Ainda na Inglaterra, chegamos ao Chelsea. Um clube que se assemelha muito aos padrões brasileiros quando o assunto é treinador. Roman Abramovich não tem problema algum com dinheiro, por isso contratar e mandar embora não são problemas. Roberto Di Matteo, campeão com os Blues na Champions, não resistiu a maus resultados no inglês e caiu. Para seu lugar, Rafa Benítez foi trazido com a alcunha de interino. As turras com a torcida o treinador foi tocando seu trabalho, e chegou a vencer a Europa League da temporada passada. Mas nem isso o credenciou a continuar no banco de Stamford Bridge e o espanhol se foi para Nápoles, comandar a equipe azul do sul da Itália. 

Para seu lugar, o milionário russo apostou em um velho conhecido e multi-campeão pelo próprio Chelsea: José Mourinho. O técnico português chega “nos braços do povo” e com a chave do vestiário do Chelsea, onde ele mesmo diz ser querido.
E se Mou chega ao Chelsea, isso quer dizer que o Real Madrid também está na lista. O “Special One” se foi, sem deixar muitos amigos, para Carlo Ancelotti assumir o comando técnico dos merengues. Florentino Pérez, presidente do Real, contrata um técnico com características completamente diferentes do que se foi. Talvez seja isso que o time precise depois de três anos turbulentos. Já o antigo clube do italiano, o PSG, apostou numa tática caseira: Laurent Blanc. O técnico já dirigiu a seleção do país e será o comandante do time de estrelas capitaneados por Ibra e Thiago Silva.

Na Itália a péssima campanha feita pela Inter na última temporada fez com que os dirigentes tomassem medidas rápidas. Andrea Stramaccioni se foi para a chegada de Walter Mazzarri, que levou o Nápoli ao vice campeonato do último Calcio. Em Portugal o Porto também trocou o treinador.

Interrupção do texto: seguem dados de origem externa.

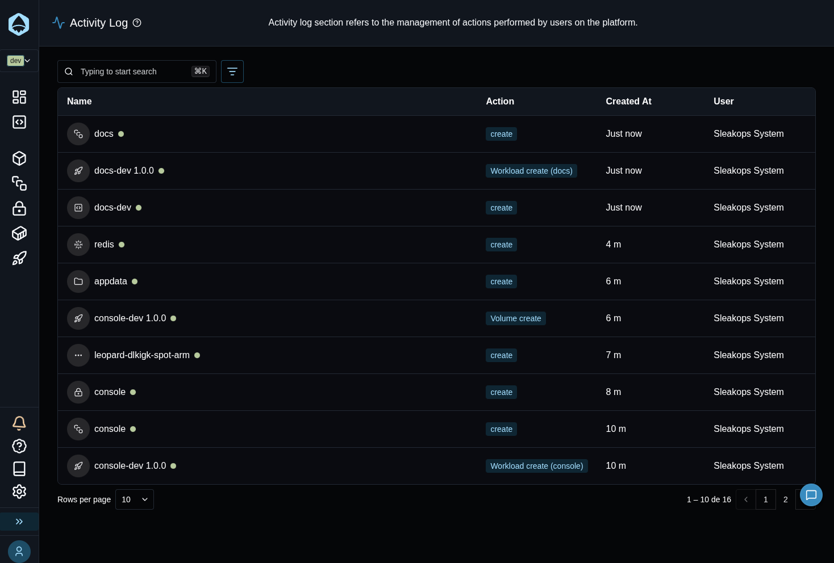Open the help question-mark icon
The width and height of the screenshot is (834, 563).
[x=19, y=446]
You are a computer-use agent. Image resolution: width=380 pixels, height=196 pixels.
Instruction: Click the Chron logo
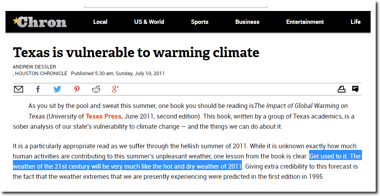40,22
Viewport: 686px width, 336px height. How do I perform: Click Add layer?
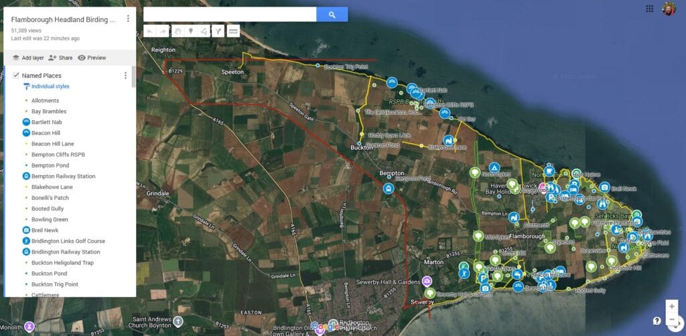29,58
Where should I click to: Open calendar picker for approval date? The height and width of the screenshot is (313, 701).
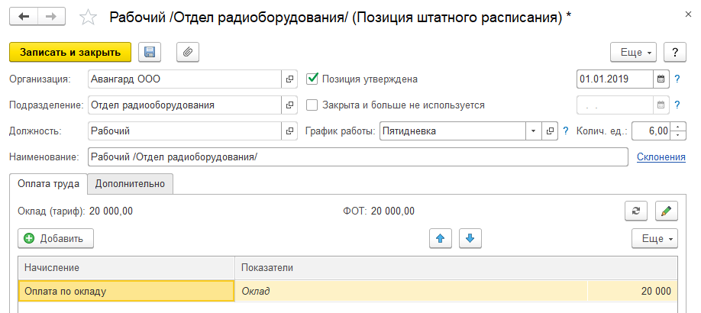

Paulo Fonseca chega para o lugar do campeão Vítor Pereira, que foi se aventurar no Al-Ahli, da Arábia Saudita.

No atual campeão da Champions League, o Bayern de Munique o técnico Jupp Heynckes também se aposentou. O treinador que levou os bávaros a inédita tríplice coroa na história do clube, deixa o time “pronto” para o renomado Pep Guardiola, que volta de suas férias sabáticas.
O velho continente, tão tradicional e diferente dos padrões que vimos por aqui, vem dando mostras que cada vez mais vai se “abrasileirando”. Aguardemos as próximas movimentações da Ciranda dos técnicos.